This is quite different from the real numbers. Integrate abs(x) to find a function that is everywhere differentiable, but is not twice differentiable at 0. Somehow, complex differentiation is far more powerful. You can differentiate again and again, forever.
Remember that analytic means differentiable in a neighborhood about p, so let r be the radius of a circle, centered at p, that lies entirely inside this neighborhood. Now f is analytic on and inside the circle of radius r. we'll be taking contour integrals around this circle.
Cauchy's integral formula says that f(p) = w times the integral of f(z)/d, around the circle of radius r, where w = 1/2πi and d = z-p. (The symbols w and d are notational conveniences.) We will show that f′(p) is w times the integral of f(z)/d2. Furthermore, the second derivative is w times the integral of 2f(z)/d3. In general, the nth derivative is n!w times the integral of f(z)/dn+1. This formula holds for all p in the analytic neighborhood. Let's begin with the first derivative.
Let h be a small complex number, smaller than ½r, and consider the difference quotient f(p+h)-f(p) over h. Replace f(p) with w times the contour integral of f(z)/d. Similarly, replace f(p+h) with w times the contour integral of f(z)/(d-h). Subtract these two integrands and cancel h in the top and bottom to get an integrand of f(z) over d×(d-h). In the limit, as h approaches 0, we have the following.
f′(p) = w × ∫f(z) over d×(d-h)
We would like to show that f(z)/d2 would do just as well. So subtract the two integrands and show that the difference, as an integral, approaches 0 as h approaches 0.
f(z) / d(d-h) - f(z) / d2 = hf(z) / (d-h)d2
Let's see if we can make the right hand side, the difference integral, go to zero. Since f is continuous it is bounded on the disk of radius r. And d has a fixed norm of r. As long as h is less than half of r, d-h has a norm at least half of r. So the entire integrand is bounded by some constant times h.
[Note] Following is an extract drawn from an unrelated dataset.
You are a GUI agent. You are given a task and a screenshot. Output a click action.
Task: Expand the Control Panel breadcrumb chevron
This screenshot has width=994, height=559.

As h approaches 0 the integrand is bounded near 0. The direction vector of the path has norm r, so the contour integral around the circle approaches 0. Therefore we can write the following.
f′(p) = w × ∫f(z)/d2
Now evaluate the second derivative at the point p. Consider the difference quotient f′(p+h)-f′(p) over h, as h approaches 0.
Replace each first derivative in the numerator with its contour integral. Then subtract:
∫f(z) / (d-h)2 - ∫f(z) / d2 = ∫(2dh-h2)×f(z) / (d-h)2d2
Remember, the difference quotient has an h in the denoninator. Divide through by h and the first factor becomes 2d-h. Since d±h approaches d for small h, we have 2df(z)/d4, or 2f(z)/d3.
f′′(p) = w ∫2f(z)/d3
A similar process computes the third derivative, and so on. By induction, the nth derivative exists, and is equal to w×n! times the contour integral of f(z)/dn+1.
To be analytic in a region is to be infinitely differentiable throughout that region.